▶ _What is expected_
Using the entries below, transcribe exactly the line containing "Open options menu" and each line that follows it to the end.

--- Source data Enclosed Below ---

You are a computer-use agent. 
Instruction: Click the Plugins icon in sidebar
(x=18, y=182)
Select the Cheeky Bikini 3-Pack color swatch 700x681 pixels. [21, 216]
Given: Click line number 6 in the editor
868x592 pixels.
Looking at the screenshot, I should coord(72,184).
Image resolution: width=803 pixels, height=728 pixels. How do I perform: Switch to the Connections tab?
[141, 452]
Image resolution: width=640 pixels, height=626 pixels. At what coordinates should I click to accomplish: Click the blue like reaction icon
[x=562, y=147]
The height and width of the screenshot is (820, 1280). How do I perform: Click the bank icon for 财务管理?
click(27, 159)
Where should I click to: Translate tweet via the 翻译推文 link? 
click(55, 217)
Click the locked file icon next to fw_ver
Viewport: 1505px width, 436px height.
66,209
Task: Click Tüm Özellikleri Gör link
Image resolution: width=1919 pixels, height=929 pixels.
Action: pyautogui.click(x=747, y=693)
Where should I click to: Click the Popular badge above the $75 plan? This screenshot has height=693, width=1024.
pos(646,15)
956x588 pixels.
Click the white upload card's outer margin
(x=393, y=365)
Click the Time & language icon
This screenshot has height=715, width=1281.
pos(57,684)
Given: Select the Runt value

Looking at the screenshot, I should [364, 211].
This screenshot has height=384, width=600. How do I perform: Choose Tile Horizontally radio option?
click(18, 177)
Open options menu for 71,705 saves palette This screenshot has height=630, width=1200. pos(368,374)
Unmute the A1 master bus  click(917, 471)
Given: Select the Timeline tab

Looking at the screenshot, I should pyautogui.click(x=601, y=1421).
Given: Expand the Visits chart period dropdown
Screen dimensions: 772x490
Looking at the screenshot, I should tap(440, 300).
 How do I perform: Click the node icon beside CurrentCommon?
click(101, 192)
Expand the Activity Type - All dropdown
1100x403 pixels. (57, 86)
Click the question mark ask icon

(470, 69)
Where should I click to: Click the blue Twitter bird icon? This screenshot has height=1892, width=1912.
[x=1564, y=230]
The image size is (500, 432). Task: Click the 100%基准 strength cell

--- End of Enclosed Source data ---

▶ _Output below_
Open options menu for 71,705 saves palette This screenshot has height=630, width=1200. pos(368,374)
Unmute the A1 master bus  click(917, 471)
Given: Select the Timeline tab

Looking at the screenshot, I should pyautogui.click(x=601, y=1421).
Given: Expand the Visits chart period dropdown
Screen dimensions: 772x490
Looking at the screenshot, I should tap(440, 300).
 How do I perform: Click the node icon beside CurrentCommon?
click(101, 192)
Expand the Activity Type - All dropdown
1100x403 pixels. (57, 86)
Click the question mark ask icon

(470, 69)
Where should I click to: Click the blue Twitter bird icon? This screenshot has height=1892, width=1912.
[x=1564, y=230]
The image size is (500, 432). Task: Click the 100%基准 strength cell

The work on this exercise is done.